DATA FOR THIS EXERCISE START

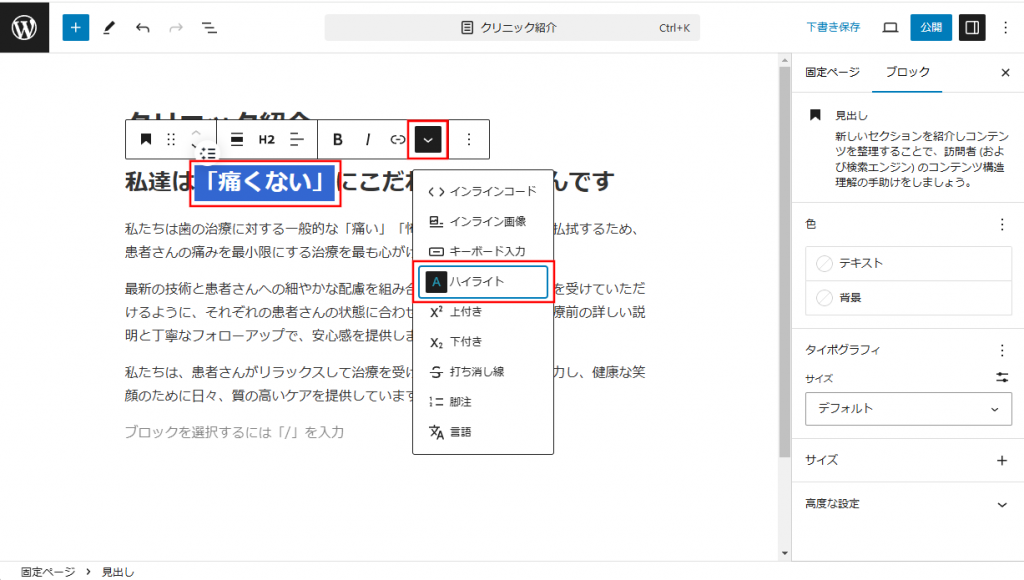The height and width of the screenshot is (580, 1024).
Task: Switch to the 固定ページ tab
Action: [831, 72]
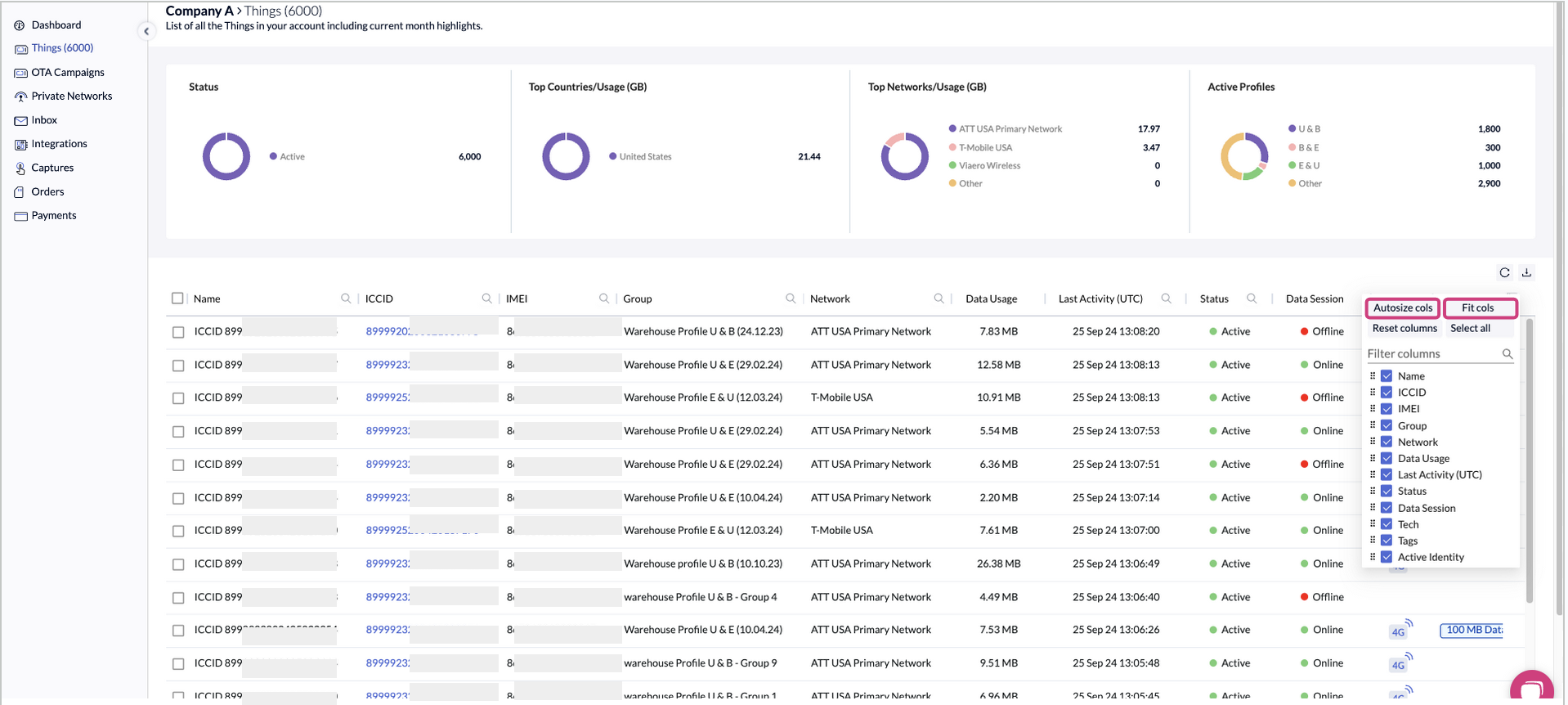The image size is (1568, 705).
Task: Click the search icon in Group column
Action: point(791,299)
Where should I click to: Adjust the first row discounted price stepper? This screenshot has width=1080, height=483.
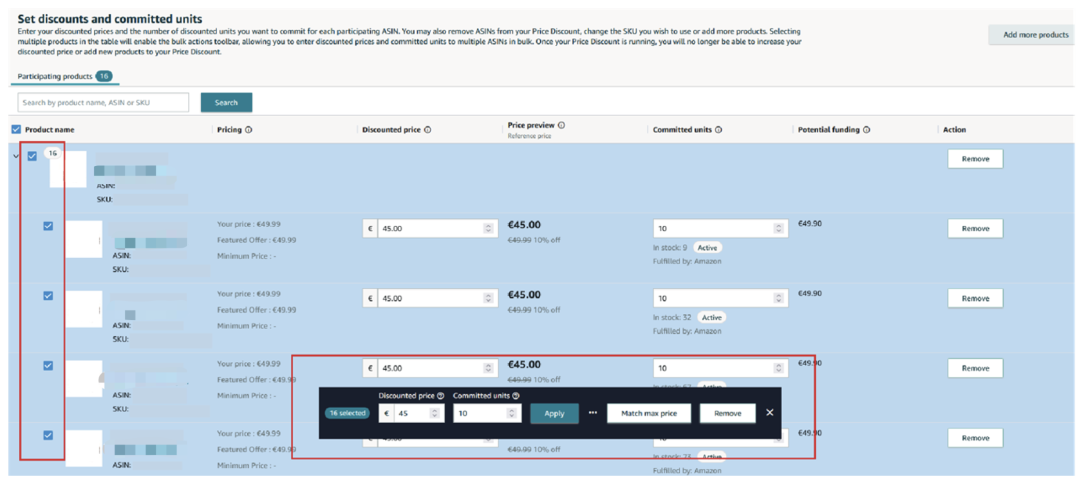pos(488,229)

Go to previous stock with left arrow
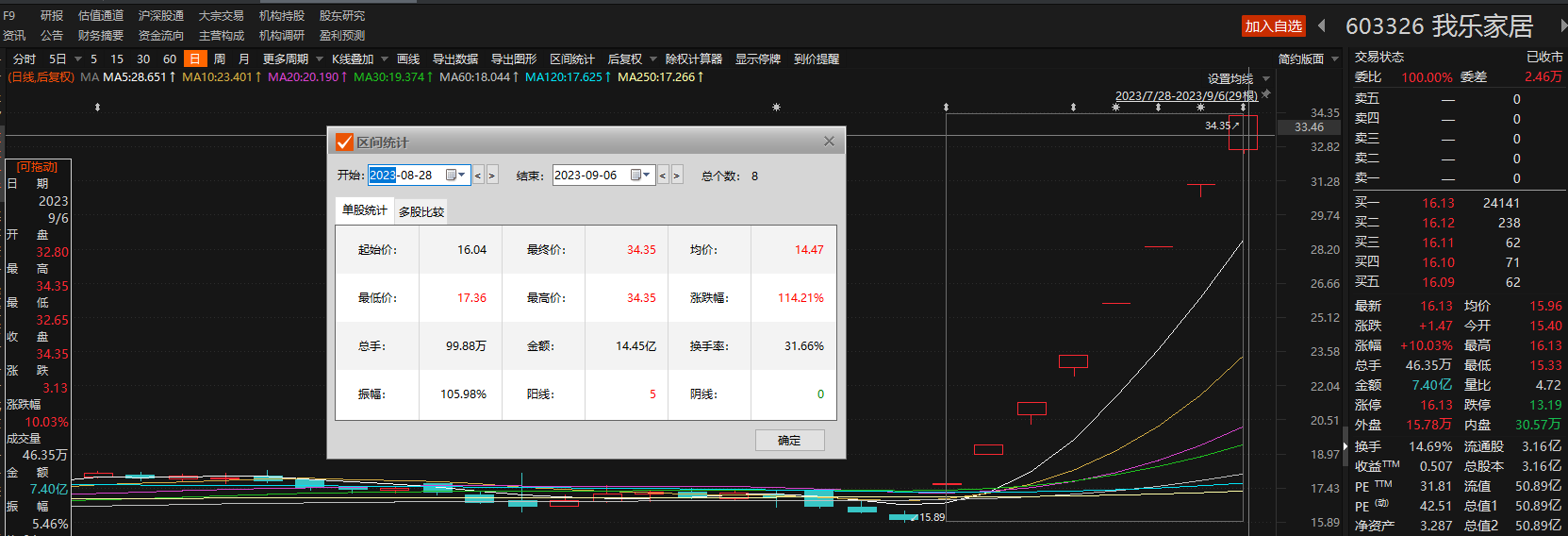coord(1322,25)
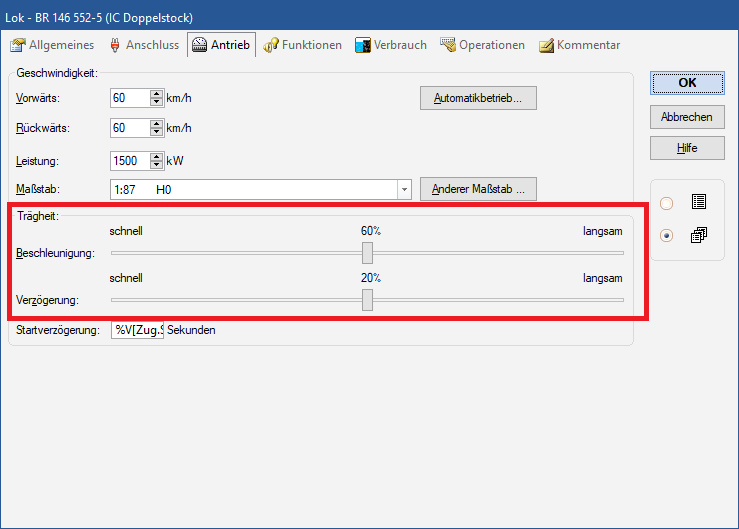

DATA FOR THIS EXERCISE END

ASSIGNMENT:
Every line from the one containing "Where should I" through the end of the entries above, both included, should be extracted exactly, with pictures left out.

SOLVED EXERCISE:
Where should I click to: Adjust the first row discounted price stepper? This screenshot has width=1080, height=483.
pos(488,229)

Go to previous stock with left arrow
coord(1322,25)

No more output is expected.